- _Task to complete_: Copy each entry below exactly.

- _The data_:

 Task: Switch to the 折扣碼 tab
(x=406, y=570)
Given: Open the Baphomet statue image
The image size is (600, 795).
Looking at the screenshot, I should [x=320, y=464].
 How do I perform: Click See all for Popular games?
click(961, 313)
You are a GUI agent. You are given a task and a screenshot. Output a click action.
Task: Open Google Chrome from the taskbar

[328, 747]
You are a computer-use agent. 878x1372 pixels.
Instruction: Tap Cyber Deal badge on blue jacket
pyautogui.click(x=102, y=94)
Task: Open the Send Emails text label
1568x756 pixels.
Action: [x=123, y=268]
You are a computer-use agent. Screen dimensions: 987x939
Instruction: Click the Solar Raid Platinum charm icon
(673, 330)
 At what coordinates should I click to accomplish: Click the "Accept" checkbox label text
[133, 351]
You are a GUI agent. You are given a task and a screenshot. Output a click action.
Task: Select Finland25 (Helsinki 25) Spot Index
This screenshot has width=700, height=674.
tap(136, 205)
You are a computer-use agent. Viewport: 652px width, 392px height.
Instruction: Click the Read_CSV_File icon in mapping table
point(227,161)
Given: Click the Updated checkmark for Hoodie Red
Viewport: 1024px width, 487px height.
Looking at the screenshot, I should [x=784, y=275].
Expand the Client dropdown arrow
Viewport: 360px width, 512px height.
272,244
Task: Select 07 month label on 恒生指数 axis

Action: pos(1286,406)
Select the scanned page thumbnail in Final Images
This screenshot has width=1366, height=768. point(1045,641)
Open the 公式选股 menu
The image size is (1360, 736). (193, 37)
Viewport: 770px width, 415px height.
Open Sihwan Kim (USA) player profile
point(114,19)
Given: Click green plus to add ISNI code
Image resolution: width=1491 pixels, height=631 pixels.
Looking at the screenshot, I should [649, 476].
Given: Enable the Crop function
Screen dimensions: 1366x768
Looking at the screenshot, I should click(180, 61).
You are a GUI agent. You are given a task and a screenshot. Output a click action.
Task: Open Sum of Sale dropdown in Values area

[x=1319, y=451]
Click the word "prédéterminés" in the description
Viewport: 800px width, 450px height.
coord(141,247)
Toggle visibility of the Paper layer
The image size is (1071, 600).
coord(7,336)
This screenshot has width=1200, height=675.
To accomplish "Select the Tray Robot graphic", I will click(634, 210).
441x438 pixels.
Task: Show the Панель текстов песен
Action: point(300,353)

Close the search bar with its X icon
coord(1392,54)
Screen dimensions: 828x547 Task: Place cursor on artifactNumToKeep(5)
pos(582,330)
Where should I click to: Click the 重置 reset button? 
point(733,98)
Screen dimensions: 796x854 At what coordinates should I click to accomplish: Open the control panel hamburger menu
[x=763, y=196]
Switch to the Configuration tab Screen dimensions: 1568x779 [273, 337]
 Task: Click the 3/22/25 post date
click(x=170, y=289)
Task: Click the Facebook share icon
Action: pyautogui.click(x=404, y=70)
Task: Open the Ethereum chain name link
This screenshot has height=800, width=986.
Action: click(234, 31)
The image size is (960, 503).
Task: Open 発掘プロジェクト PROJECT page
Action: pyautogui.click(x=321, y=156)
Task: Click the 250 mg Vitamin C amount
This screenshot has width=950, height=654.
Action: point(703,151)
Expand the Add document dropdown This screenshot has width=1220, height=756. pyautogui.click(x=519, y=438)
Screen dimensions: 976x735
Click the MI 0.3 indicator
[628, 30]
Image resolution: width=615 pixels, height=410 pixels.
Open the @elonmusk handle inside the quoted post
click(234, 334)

- _Completed exercise_:
 Task: Switch to the 折扣碼 tab
(x=406, y=570)
Given: Open the Baphomet statue image
The image size is (600, 795).
Looking at the screenshot, I should [x=320, y=464].
 How do I perform: Click See all for Popular games?
click(961, 313)
You are a GUI agent. You are given a task and a screenshot. Output a click action.
Task: Open Google Chrome from the taskbar

[328, 747]
You are a computer-use agent. 878x1372 pixels.
Instruction: Tap Cyber Deal badge on blue jacket
pyautogui.click(x=102, y=94)
Task: Open the Send Emails text label
1568x756 pixels.
Action: [x=123, y=268]
You are a computer-use agent. Screen dimensions: 987x939
Instruction: Click the Solar Raid Platinum charm icon
(673, 330)
 At what coordinates should I click to accomplish: Click the "Accept" checkbox label text
[133, 351]
You are a GUI agent. You are given a task and a screenshot. Output a click action.
Task: Select Finland25 (Helsinki 25) Spot Index
This screenshot has width=700, height=674.
tap(136, 205)
You are a computer-use agent. Viewport: 652px width, 392px height.
Instruction: Click the Read_CSV_File icon in mapping table
point(227,161)
Given: Click the Updated checkmark for Hoodie Red
Viewport: 1024px width, 487px height.
Looking at the screenshot, I should [x=784, y=275].
Expand the Client dropdown arrow
Viewport: 360px width, 512px height.
272,244
Task: Select 07 month label on 恒生指数 axis

Action: pos(1286,406)
Select the scanned page thumbnail in Final Images
This screenshot has width=1366, height=768. point(1045,641)
Open the 公式选股 menu
The image size is (1360, 736). (193, 37)
Viewport: 770px width, 415px height.
Open Sihwan Kim (USA) player profile
point(114,19)
Given: Click green plus to add ISNI code
Image resolution: width=1491 pixels, height=631 pixels.
Looking at the screenshot, I should [649, 476].
Given: Enable the Crop function
Screen dimensions: 1366x768
Looking at the screenshot, I should click(180, 61).
You are a GUI agent. You are given a task and a screenshot. Output a click action.
Task: Open Sum of Sale dropdown in Values area

[x=1319, y=451]
Click the word "prédéterminés" in the description
Viewport: 800px width, 450px height.
coord(141,247)
Toggle visibility of the Paper layer
The image size is (1071, 600).
coord(7,336)
This screenshot has width=1200, height=675.
To accomplish "Select the Tray Robot graphic", I will click(634, 210).
441x438 pixels.
Task: Show the Панель текстов песен
Action: point(300,353)

Close the search bar with its X icon
coord(1392,54)
Screen dimensions: 828x547 Task: Place cursor on artifactNumToKeep(5)
pos(582,330)
Where should I click to: Click the 重置 reset button? 
point(733,98)
Screen dimensions: 796x854 At what coordinates should I click to accomplish: Open the control panel hamburger menu
[x=763, y=196]
Switch to the Configuration tab Screen dimensions: 1568x779 [273, 337]
 Task: Click the 3/22/25 post date
click(x=170, y=289)
Task: Click the Facebook share icon
Action: pyautogui.click(x=404, y=70)
Task: Open the Ethereum chain name link
This screenshot has height=800, width=986.
Action: click(234, 31)
The image size is (960, 503).
Task: Open 発掘プロジェクト PROJECT page
Action: pyautogui.click(x=321, y=156)
Task: Click the 250 mg Vitamin C amount
This screenshot has width=950, height=654.
Action: point(703,151)
Expand the Add document dropdown This screenshot has width=1220, height=756. pyautogui.click(x=519, y=438)
Screen dimensions: 976x735
Click the MI 0.3 indicator
[628, 30]
Image resolution: width=615 pixels, height=410 pixels.
Open the @elonmusk handle inside the quoted post
click(234, 334)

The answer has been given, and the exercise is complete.